◆ **Activity**
Which lines below fall between the one containing "Promotion (743, 1444)" and the one containing "सम्पादकीय (629, 22)"? Repeat them exactly, counting both of those lines, and add nothing else.

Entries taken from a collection
+ + +
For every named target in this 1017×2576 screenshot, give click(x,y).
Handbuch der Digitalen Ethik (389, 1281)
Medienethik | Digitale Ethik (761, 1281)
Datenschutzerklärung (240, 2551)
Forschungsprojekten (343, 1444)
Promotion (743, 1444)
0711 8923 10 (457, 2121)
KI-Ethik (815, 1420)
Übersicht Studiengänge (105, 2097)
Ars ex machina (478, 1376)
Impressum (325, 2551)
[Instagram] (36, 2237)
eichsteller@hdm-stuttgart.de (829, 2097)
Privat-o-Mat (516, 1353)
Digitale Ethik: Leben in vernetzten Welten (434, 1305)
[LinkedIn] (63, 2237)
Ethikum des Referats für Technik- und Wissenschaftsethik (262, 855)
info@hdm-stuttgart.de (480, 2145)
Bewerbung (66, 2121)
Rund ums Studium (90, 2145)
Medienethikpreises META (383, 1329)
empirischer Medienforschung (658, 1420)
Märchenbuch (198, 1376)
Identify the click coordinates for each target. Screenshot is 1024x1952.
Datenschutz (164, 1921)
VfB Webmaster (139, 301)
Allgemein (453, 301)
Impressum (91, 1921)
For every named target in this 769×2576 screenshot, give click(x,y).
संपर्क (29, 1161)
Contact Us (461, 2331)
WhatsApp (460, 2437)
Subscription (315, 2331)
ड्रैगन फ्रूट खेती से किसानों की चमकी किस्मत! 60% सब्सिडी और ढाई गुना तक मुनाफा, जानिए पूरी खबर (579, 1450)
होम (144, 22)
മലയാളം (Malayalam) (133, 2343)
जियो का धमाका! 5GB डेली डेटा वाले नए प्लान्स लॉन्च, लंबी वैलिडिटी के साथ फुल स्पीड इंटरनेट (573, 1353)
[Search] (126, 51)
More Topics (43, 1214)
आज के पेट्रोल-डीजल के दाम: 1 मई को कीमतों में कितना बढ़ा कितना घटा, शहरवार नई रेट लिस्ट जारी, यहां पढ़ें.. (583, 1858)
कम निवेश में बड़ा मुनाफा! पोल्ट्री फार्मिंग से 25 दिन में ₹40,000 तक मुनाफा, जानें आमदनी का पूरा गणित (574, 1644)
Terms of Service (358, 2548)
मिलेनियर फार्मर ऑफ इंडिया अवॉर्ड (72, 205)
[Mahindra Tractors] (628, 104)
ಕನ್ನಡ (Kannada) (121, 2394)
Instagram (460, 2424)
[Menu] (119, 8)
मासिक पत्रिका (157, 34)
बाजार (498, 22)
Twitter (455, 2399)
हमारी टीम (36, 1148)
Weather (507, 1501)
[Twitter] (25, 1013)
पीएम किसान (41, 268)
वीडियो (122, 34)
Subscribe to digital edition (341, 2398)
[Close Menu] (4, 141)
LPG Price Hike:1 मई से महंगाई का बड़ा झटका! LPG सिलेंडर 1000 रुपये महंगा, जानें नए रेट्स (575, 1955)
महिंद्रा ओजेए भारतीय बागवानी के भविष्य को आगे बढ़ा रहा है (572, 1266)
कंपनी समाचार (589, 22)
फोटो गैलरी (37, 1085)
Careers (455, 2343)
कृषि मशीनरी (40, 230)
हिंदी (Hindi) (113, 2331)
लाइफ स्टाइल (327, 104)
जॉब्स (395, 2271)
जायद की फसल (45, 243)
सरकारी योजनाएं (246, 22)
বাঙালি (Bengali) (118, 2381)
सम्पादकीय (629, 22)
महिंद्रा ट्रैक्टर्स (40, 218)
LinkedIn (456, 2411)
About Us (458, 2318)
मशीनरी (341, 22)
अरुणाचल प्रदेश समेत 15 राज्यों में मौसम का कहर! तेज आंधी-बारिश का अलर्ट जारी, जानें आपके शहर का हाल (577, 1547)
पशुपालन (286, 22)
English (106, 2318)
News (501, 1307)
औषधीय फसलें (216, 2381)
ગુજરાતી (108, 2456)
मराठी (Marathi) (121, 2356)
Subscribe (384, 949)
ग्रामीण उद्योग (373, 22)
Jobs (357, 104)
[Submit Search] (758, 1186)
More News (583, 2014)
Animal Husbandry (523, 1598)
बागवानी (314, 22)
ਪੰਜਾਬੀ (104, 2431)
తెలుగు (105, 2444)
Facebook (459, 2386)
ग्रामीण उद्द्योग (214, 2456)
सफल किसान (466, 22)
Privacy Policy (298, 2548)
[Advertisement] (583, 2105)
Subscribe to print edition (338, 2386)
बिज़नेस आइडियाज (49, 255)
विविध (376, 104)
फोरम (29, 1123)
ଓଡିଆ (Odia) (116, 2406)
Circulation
+ + +
◆ **Result of the exercise**
Promotion (743, 1444)
0711 8923 10 (457, 2121)
KI-Ethik (815, 1420)
Übersicht Studiengänge (105, 2097)
Ars ex machina (478, 1376)
Impressum (325, 2551)
[Instagram] (36, 2237)
eichsteller@hdm-stuttgart.de (829, 2097)
Privat-o-Mat (516, 1353)
Digitale Ethik: Leben in vernetzten Welten (434, 1305)
[LinkedIn] (63, 2237)
Ethikum des Referats für Technik- und Wissenschaftsethik (262, 855)
info@hdm-stuttgart.de (480, 2145)
Bewerbung (66, 2121)
Rund ums Studium (90, 2145)
Medienethikpreises META (383, 1329)
empirischer Medienforschung (658, 1420)
Märchenbuch (198, 1376)
Identify the click coordinates for each target. Screenshot is 1024x1952.
Datenschutz (164, 1921)
VfB Webmaster (139, 301)
Allgemein (453, 301)
Impressum (91, 1921)
For every named target in this 769×2576 screenshot, give click(x,y).
संपर्क (29, 1161)
Contact Us (461, 2331)
WhatsApp (460, 2437)
Subscription (315, 2331)
ड्रैगन फ्रूट खेती से किसानों की चमकी किस्मत! 60% सब्सिडी और ढाई गुना तक मुनाफा, जानिए पूरी खबर (579, 1450)
होम (144, 22)
മലയാളം (Malayalam) (133, 2343)
जियो का धमाका! 5GB डेली डेटा वाले नए प्लान्स लॉन्च, लंबी वैलिडिटी के साथ फुल स्पीड इंटरनेट (573, 1353)
[Search] (126, 51)
More Topics (43, 1214)
आज के पेट्रोल-डीजल के दाम: 1 मई को कीमतों में कितना बढ़ा कितना घटा, शहरवार नई रेट लिस्ट जारी, यहां पढ़ें.. (583, 1858)
कम निवेश में बड़ा मुनाफा! पोल्ट्री फार्मिंग से 25 दिन में ₹40,000 तक मुनाफा, जानें आमदनी का पूरा गणित (574, 1644)
Terms of Service (358, 2548)
मिलेनियर फार्मर ऑफ इंडिया अवॉर्ड (72, 205)
[Mahindra Tractors] (628, 104)
ಕನ್ನಡ (Kannada) (121, 2394)
Instagram (460, 2424)
[Menu] (119, 8)
मासिक पत्रिका (157, 34)
बाजार (498, 22)
Twitter (455, 2399)
हमारी टीम (36, 1148)
Weather (507, 1501)
[Twitter] (25, 1013)
पीएम किसान (41, 268)
वीडियो (122, 34)
Subscribe to digital edition (341, 2398)
[Close Menu] (4, 141)
LPG Price Hike:1 मई से महंगाई का बड़ा झटका! LPG सिलेंडर 1000 रुपये महंगा, जानें नए रेट्स (575, 1955)
महिंद्रा ओजेए भारतीय बागवानी के भविष्य को आगे बढ़ा रहा है (572, 1266)
कंपनी समाचार (589, 22)
फोटो गैलरी (37, 1085)
Careers (455, 2343)
कृषि मशीनरी (40, 230)
हिंदी (Hindi) (113, 2331)
लाइफ स्टाइल (327, 104)
जॉब्स (395, 2271)
जायद की फसल (45, 243)
सरकारी योजनाएं (246, 22)
বাঙালি (Bengali) (118, 2381)
सम्पादकीय (629, 22)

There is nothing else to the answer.